> _DATA SUPPLIED_:
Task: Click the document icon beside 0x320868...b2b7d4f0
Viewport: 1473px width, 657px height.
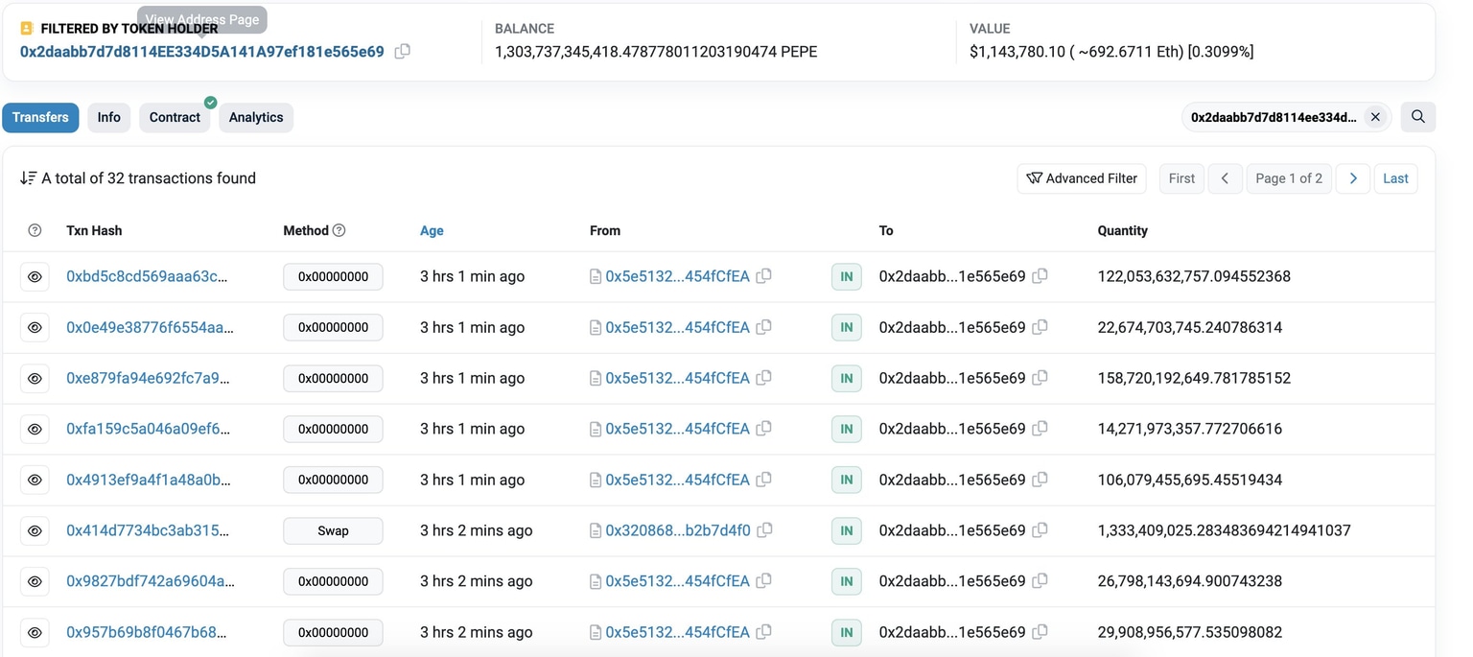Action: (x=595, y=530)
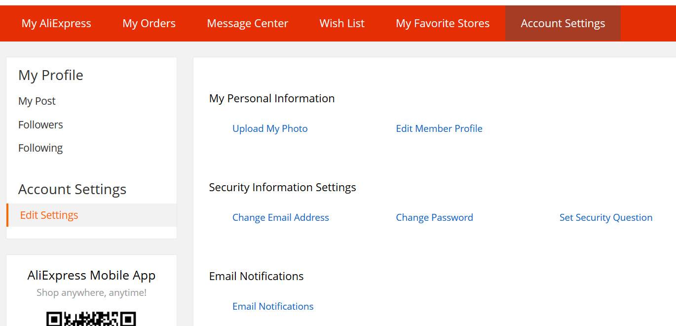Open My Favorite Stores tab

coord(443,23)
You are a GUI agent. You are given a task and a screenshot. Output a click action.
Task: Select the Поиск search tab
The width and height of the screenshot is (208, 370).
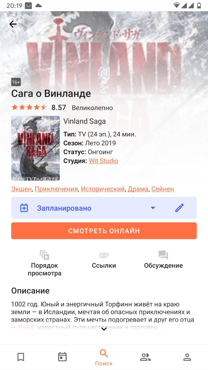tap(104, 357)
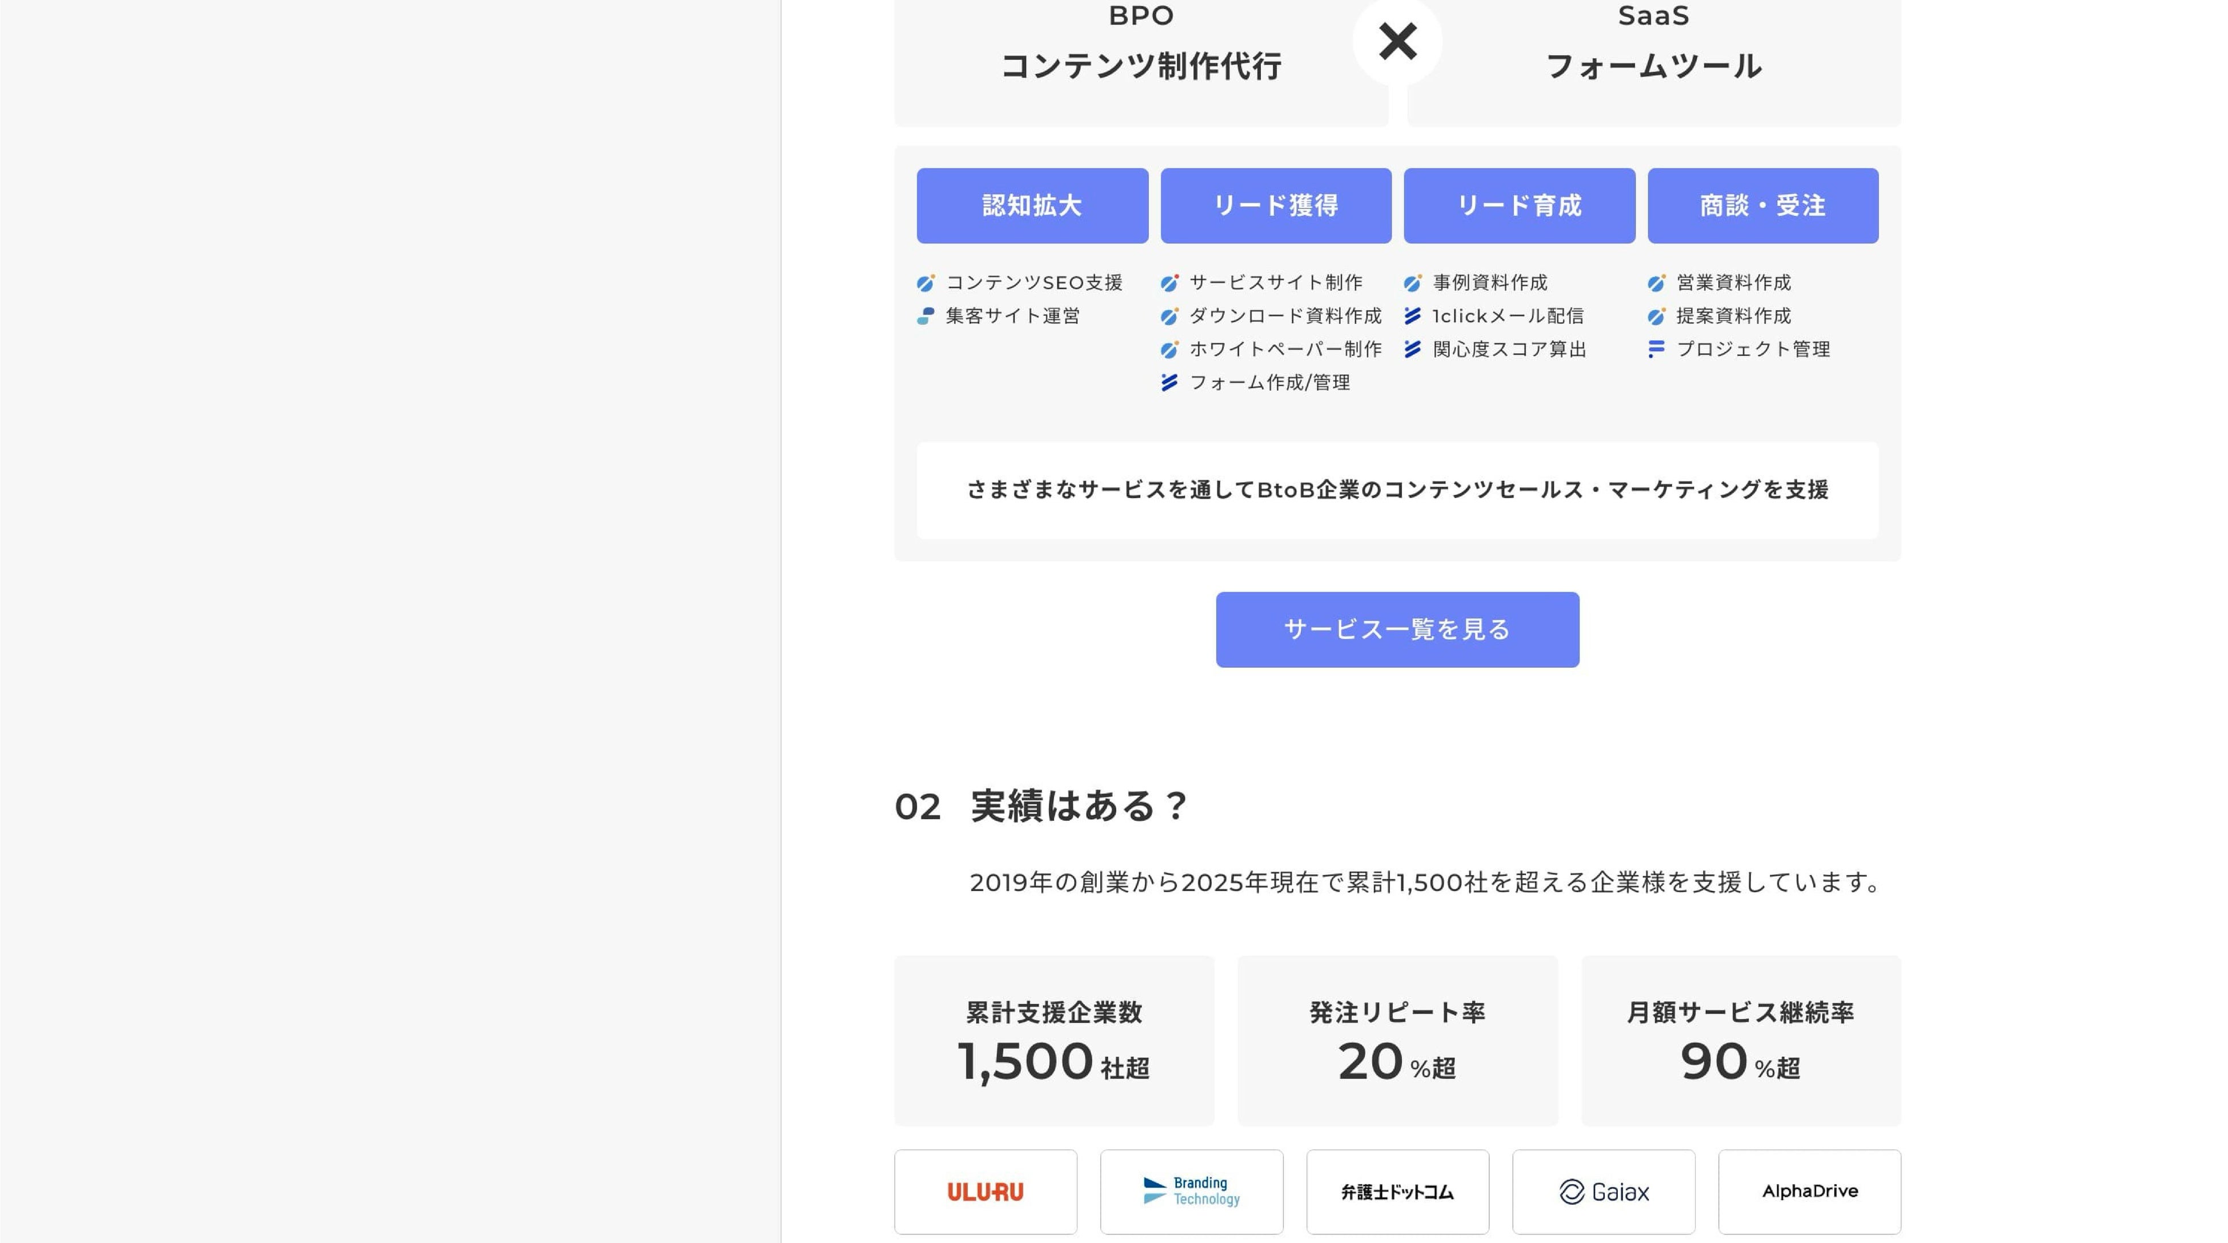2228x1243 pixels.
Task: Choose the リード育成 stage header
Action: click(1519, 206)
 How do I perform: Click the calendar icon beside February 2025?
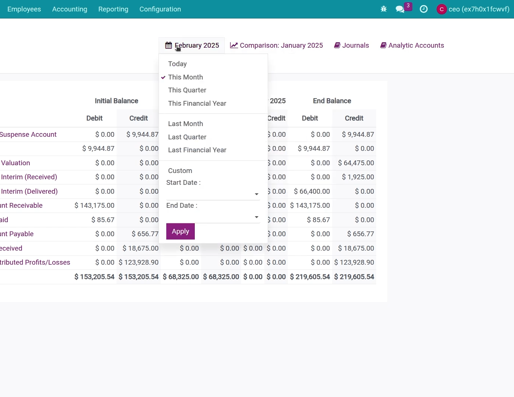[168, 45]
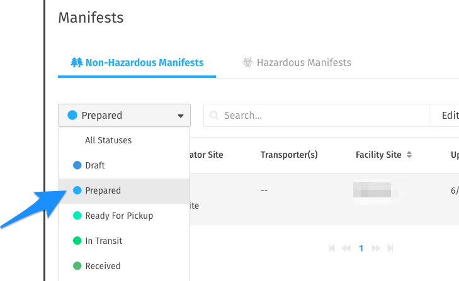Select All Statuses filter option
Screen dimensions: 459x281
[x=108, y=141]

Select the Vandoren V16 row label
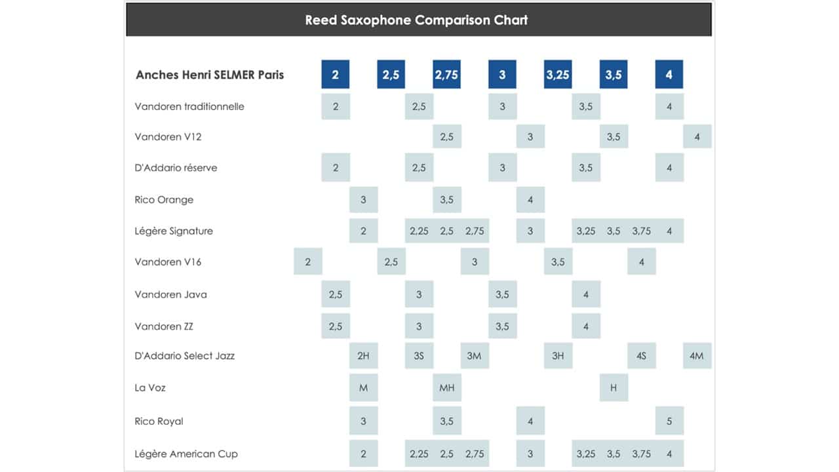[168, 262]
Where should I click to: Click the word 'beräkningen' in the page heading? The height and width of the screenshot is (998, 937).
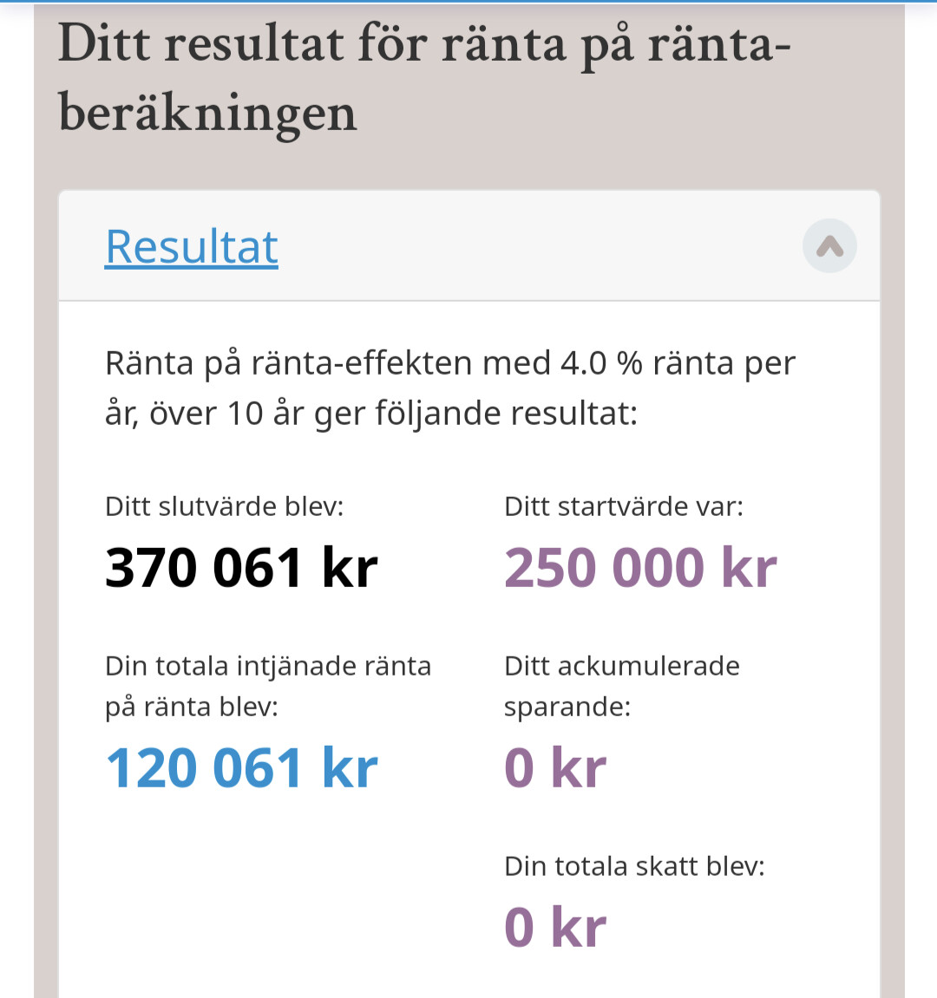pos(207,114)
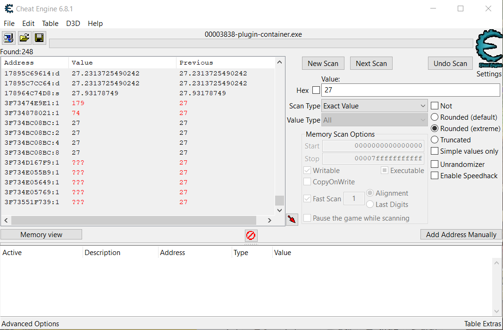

> _SET EXERCISE_: Substitute "file icon" for "document icon" in the rows from the start through the line that contains "coord(443,23)", both ends included, and leave everything else unchanged. Do not include the pictures.

> _OUTPUT_:
Task: Click the file icon beside 0x320868...b2b7d4f0
Viewport: 1473px width, 657px height.
Action: (x=595, y=530)
Open My Favorite Stores tab

coord(443,23)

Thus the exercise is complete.